Several species of bears are kept in zoos. Sadly the European brown bear is now rarely seen, although some zoos have the North American brown bear, and some keep hybrid bears whose subspecific origin is no longer really known. The Asiatic black bear, recognisable by the cream coloured v-shape on its chest, and the South American spectacled bear with its notable face markings are also kept in several zoos. All these bears are essentially forest dwelling omnivores. They need room to roam, trees to climb, pools to swim, caves to hide in.  Zoos like Prague have good wooded areas for bears to roam and explore.

In 1988 there were eighteen polar bears in United Kingdom zoos. By 1992 there were ten (two adults and two recent cubs at Edinburgh, a single male at Chester, two at Chessington and three at Belfast). Nina and Misha, the two bears who once drew huge crowds at Bristol Zoo, were put down in January 1992. Ten bears is a small number when compared to the the world captive population of more than 400, but nonetheless British zoos have come under more attack for their keeping of polar bears than of any other animal. Polar bears are the largest terrestrial carnivores. Their wild status is classified as vulnerable, and although bans on commercial hunting have led to an increase in the wild population, a good case can still be made for keeping a reservoir population in captivity. Unfortunately, British zoos do not have a good record of breeding this species, or of raising young bears to adulthood.

Several factors are believed to be important in breeding polar bears. They need a small dark den which will mimic the maternity den that a wild she-bear will dig in the snow. Not every zoo provides such a den. Once cubs are born they must be completely undisturbed. A disturbed mother may kill her cubs. There has been a suggestion, that British winter temperatures may not fall low enough to encourage breeding, but more important may be a period of fasting to correspond with a similar period experienced by a wild she-bear.

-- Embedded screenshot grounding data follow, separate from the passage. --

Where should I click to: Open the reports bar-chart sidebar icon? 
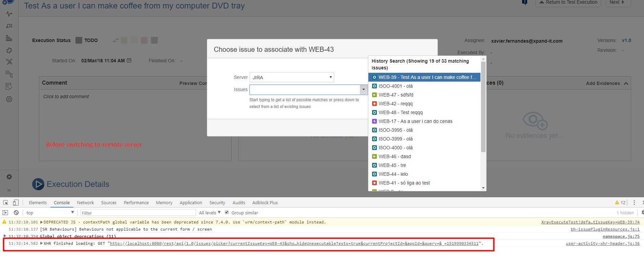point(9,38)
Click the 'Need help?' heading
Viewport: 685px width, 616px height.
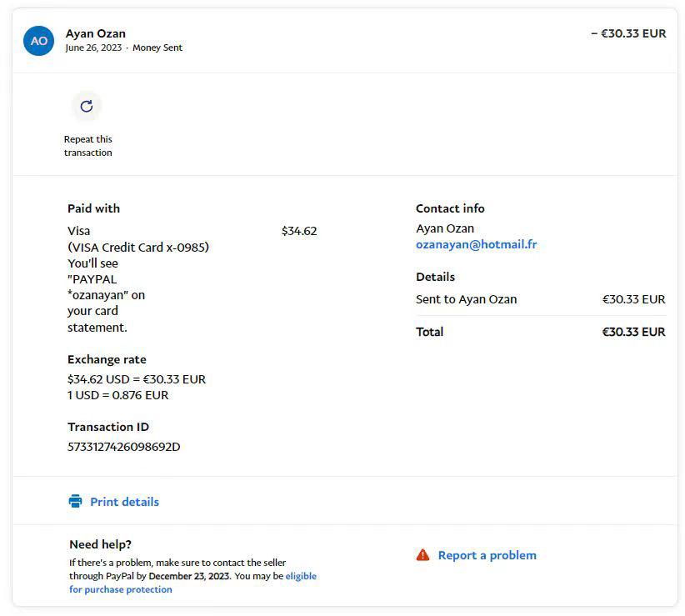click(100, 544)
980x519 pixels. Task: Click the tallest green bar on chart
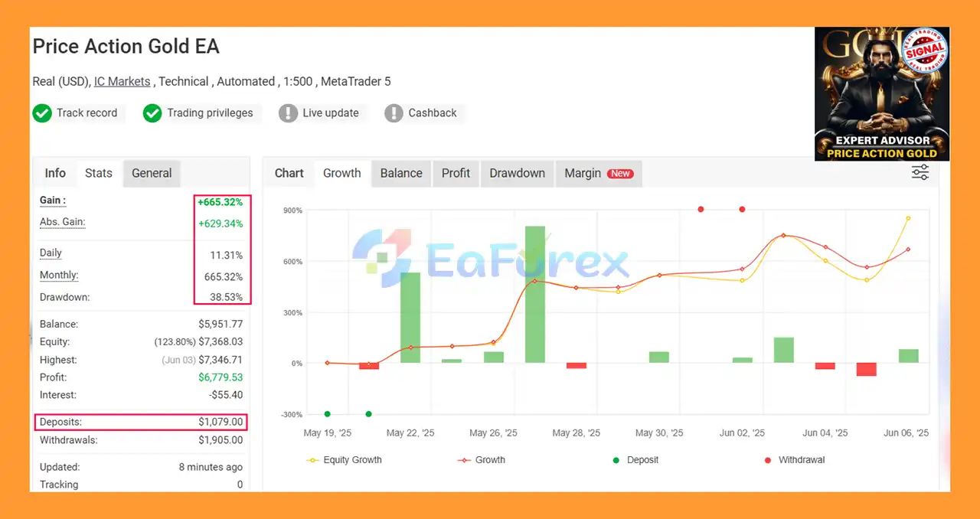pyautogui.click(x=535, y=294)
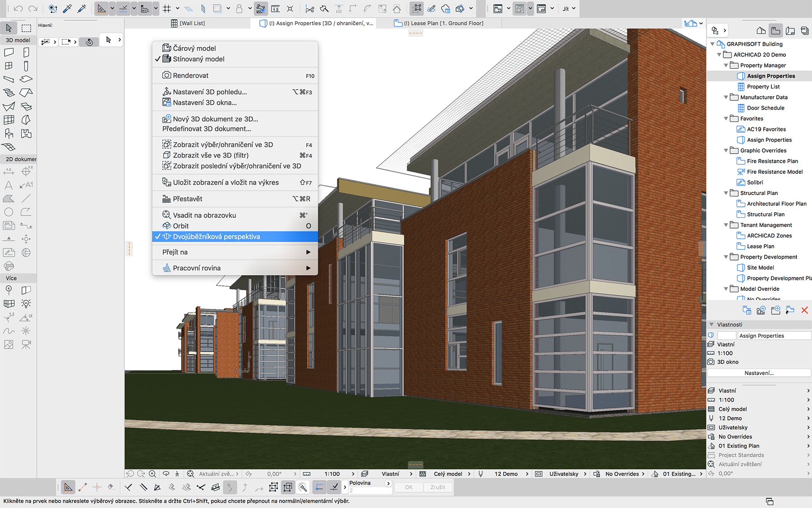Open Fire Resistance Plan view
Viewport: 812px width, 508px height.
click(x=772, y=161)
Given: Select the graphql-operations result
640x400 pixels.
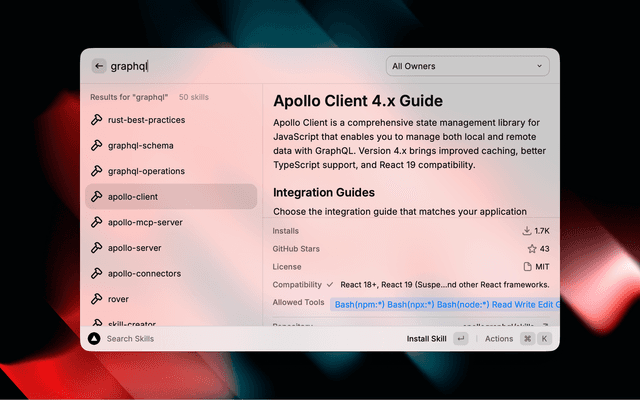Looking at the screenshot, I should [x=146, y=171].
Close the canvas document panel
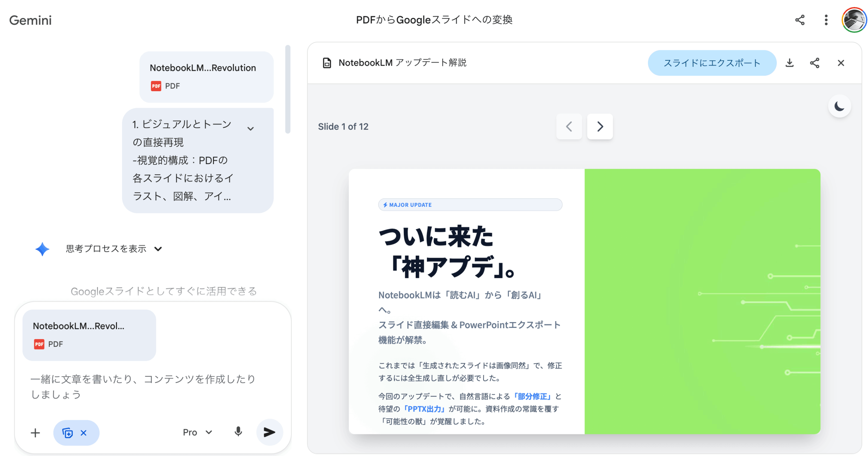The height and width of the screenshot is (456, 868). [840, 63]
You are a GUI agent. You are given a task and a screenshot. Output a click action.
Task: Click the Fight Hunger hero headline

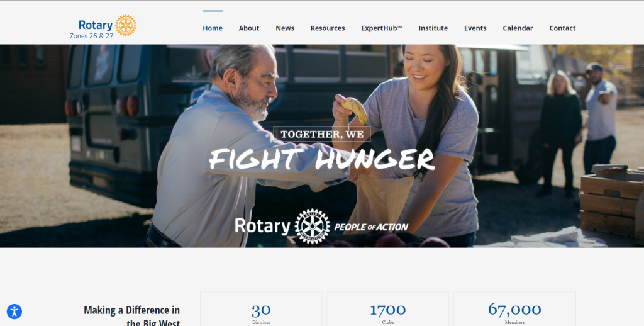click(321, 159)
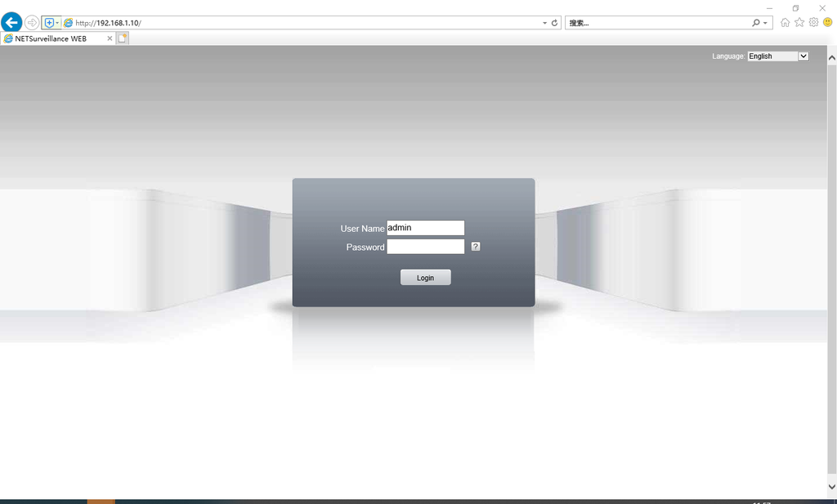Open the Language dropdown set to English
This screenshot has width=837, height=504.
point(778,56)
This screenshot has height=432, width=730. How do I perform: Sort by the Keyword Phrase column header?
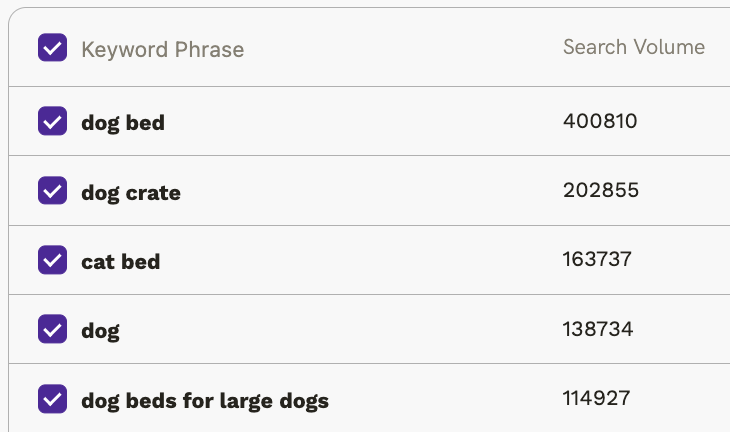[162, 49]
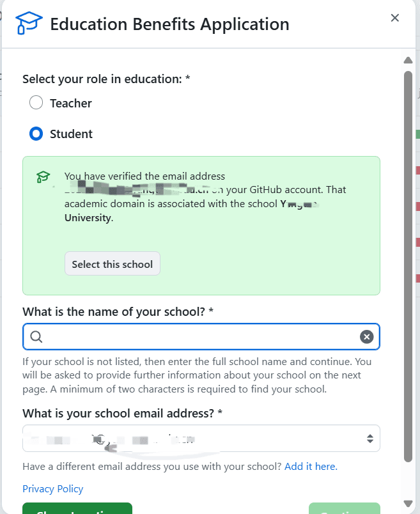The height and width of the screenshot is (514, 420).
Task: Click the scrollbar up arrow
Action: click(408, 61)
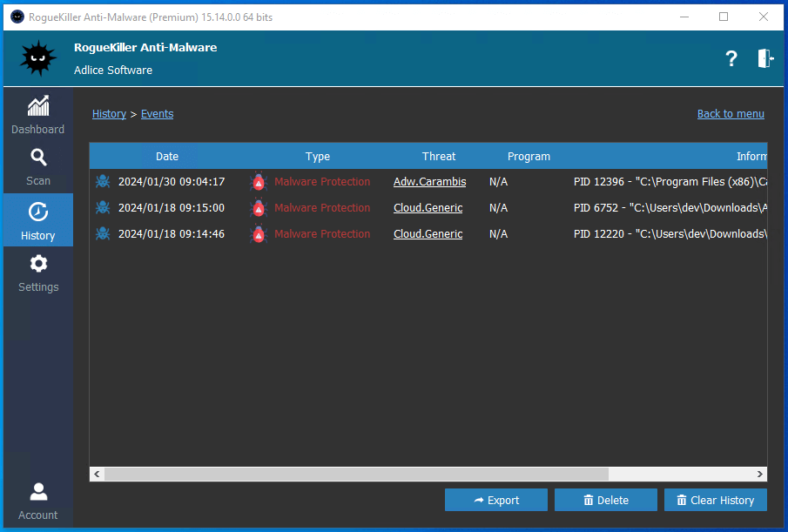The width and height of the screenshot is (788, 532).
Task: Click the exit door icon in header
Action: 764,58
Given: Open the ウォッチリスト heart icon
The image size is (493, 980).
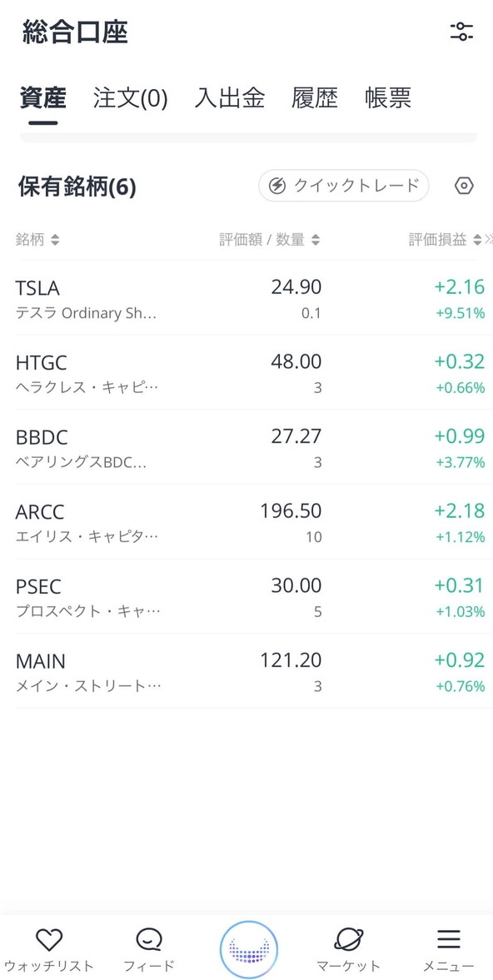Looking at the screenshot, I should [49, 939].
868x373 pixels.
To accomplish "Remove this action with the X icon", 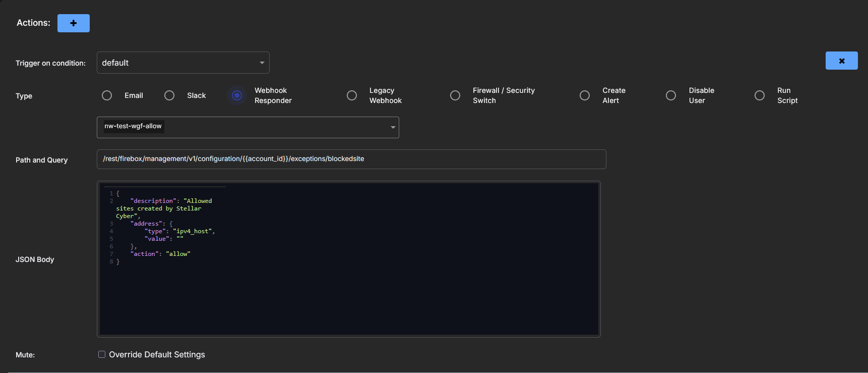I will pos(841,61).
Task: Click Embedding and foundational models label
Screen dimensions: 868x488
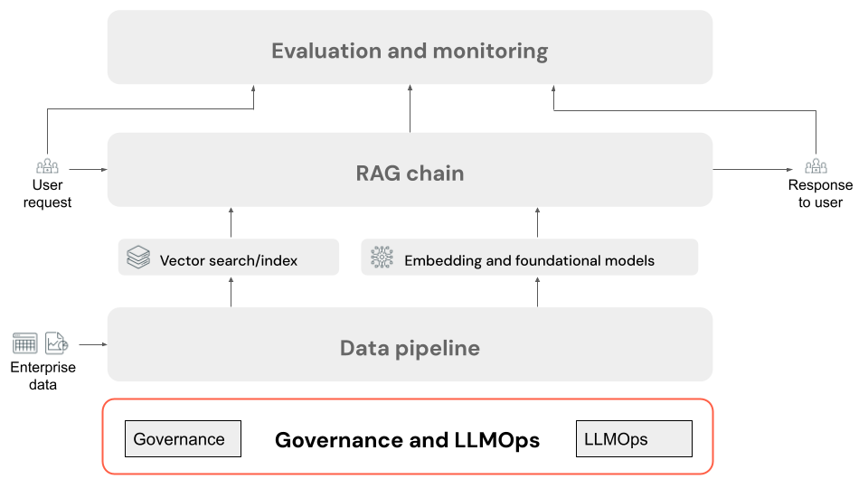Action: click(529, 261)
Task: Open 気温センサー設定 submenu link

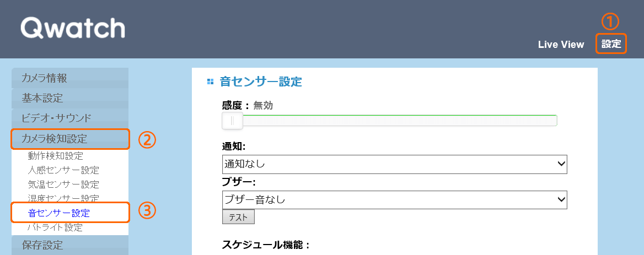Action: click(63, 185)
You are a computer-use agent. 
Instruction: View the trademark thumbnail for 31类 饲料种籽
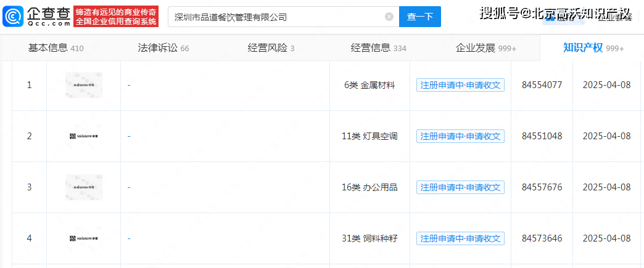pyautogui.click(x=84, y=238)
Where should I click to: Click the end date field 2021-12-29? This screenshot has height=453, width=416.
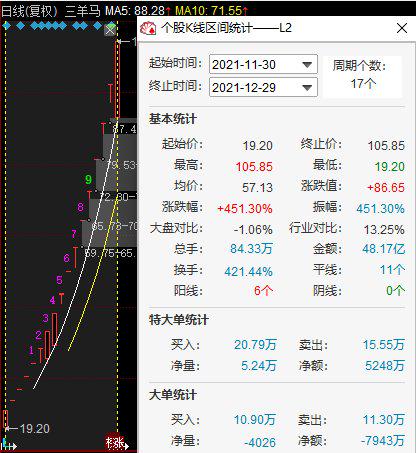[x=263, y=87]
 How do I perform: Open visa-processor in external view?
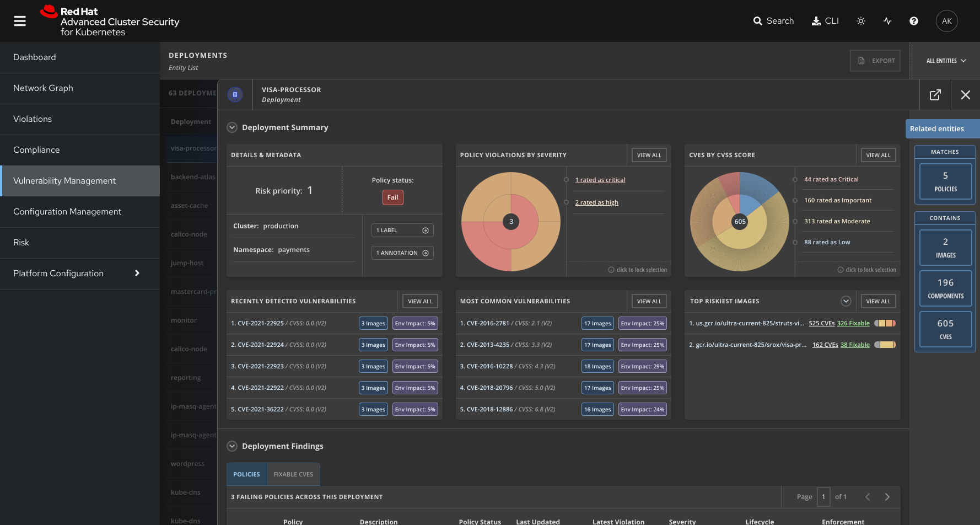[x=935, y=95]
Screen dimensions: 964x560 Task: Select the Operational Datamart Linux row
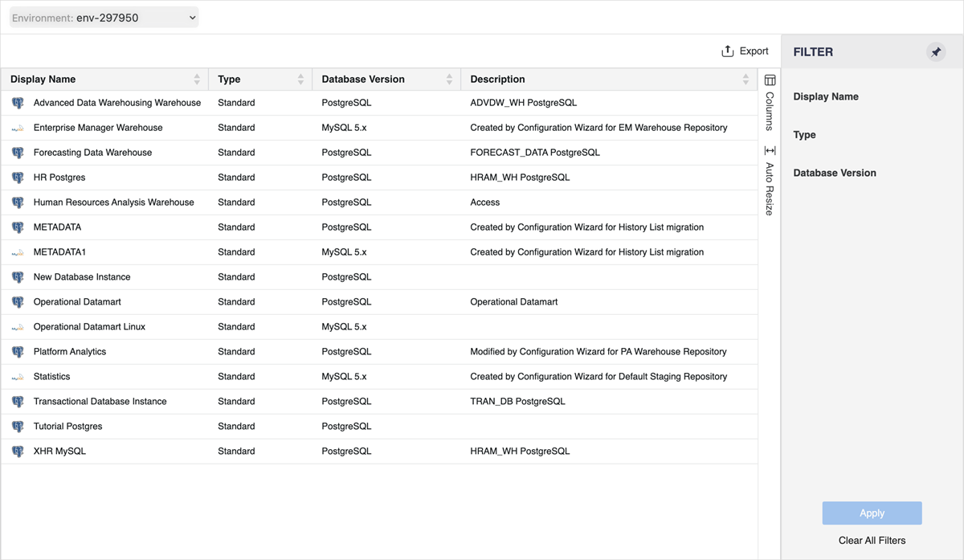tap(89, 327)
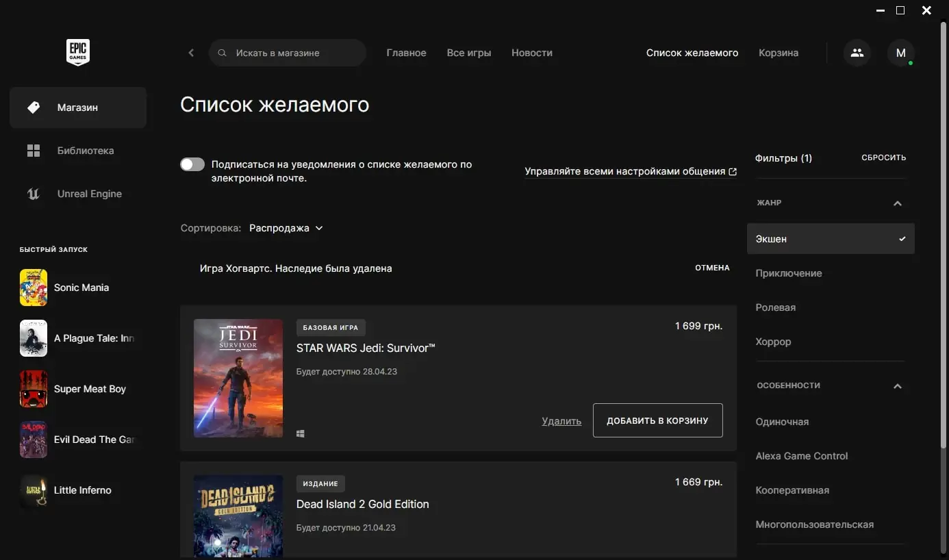This screenshot has width=949, height=560.
Task: Open the Все игры tab
Action: (469, 53)
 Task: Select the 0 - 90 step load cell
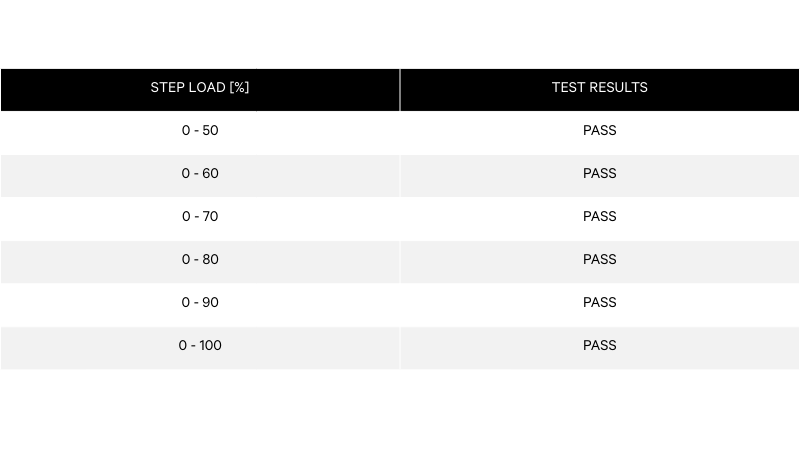pyautogui.click(x=200, y=303)
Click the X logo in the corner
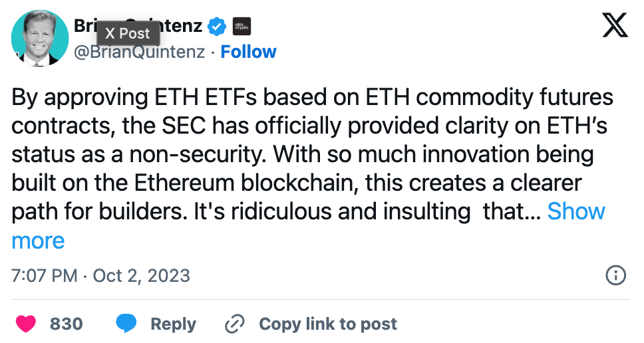Image resolution: width=644 pixels, height=343 pixels. pyautogui.click(x=614, y=27)
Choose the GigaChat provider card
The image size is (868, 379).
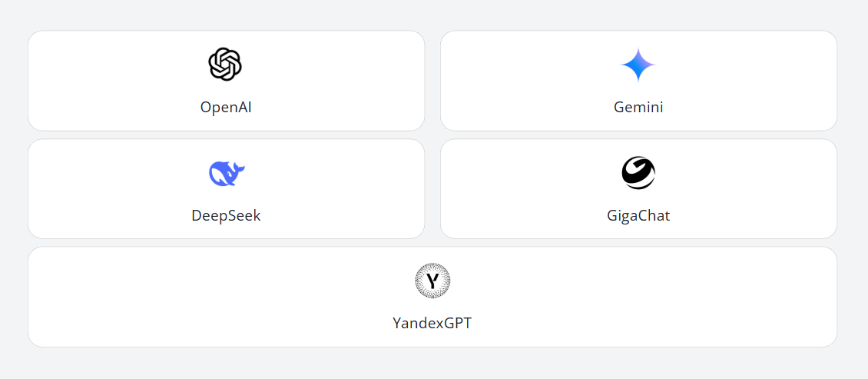click(638, 189)
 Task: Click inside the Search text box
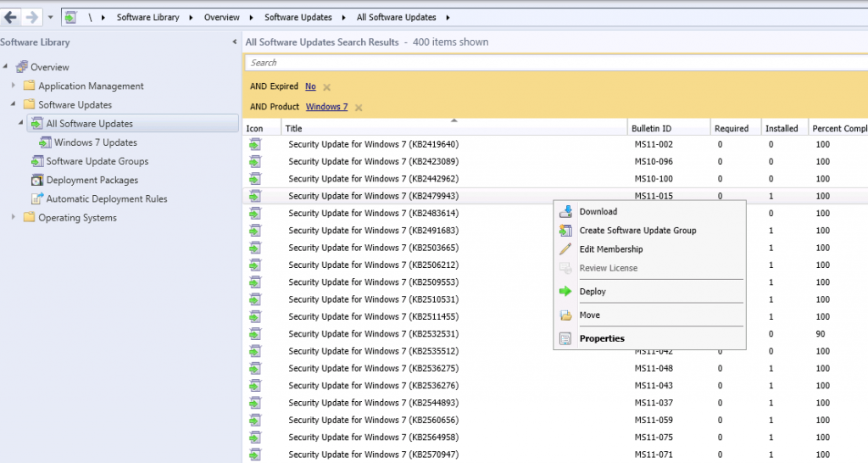tap(551, 63)
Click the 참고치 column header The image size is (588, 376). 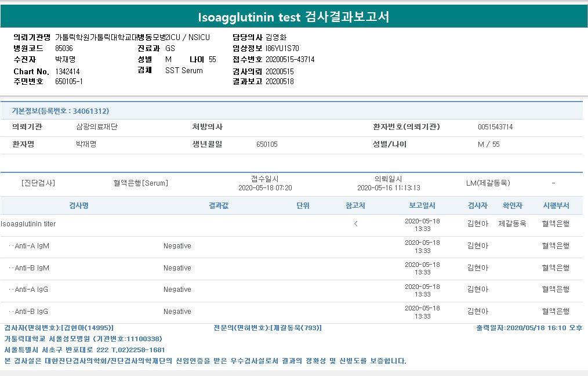(x=355, y=206)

There have been polar bears born in British zoos; Edinburgh Zoo has made considerable capital out of its recent ‘Wee Sweetie’ and its most recent cub was born in 1992; but an average of around one bear a year needs to be born and raised to sustain existing numbers. At present this is not being achieved.

Another problem experienced by many European zoos is the stereotypic pacing and head-weaving displayed by several bears. This type of behaviour is distressing to watch, and although it does little for the reputation of zoos to keep animals that behave in this way, few zoos seem to have any idea how it might be avoided. The problem does seem to be more prevalent in bears that are born or kept in a pit, and it may be associated with the frustrated desire to look out. There has been a recent suggestion that the problem might relate to toothache; or it may be simply due to boredom, and there is no doubt that most polar bear enclosures are small and dull when compared to the cages of other large carnivores.

Polar bears were once among the most popular animals in zoos. Today they are increasingly seen by the zoos themselves as an embarrassment, and it seems likely that by the end of the century there may be very few left. This has been a notable victory for organisations like Zoo Check, who first drew attention to the plight of the bears. Disappointingly, few zoos have tried to introduce radical new accommodation for the bears. So, given our poor record with these bears, their departure must be a welcome one.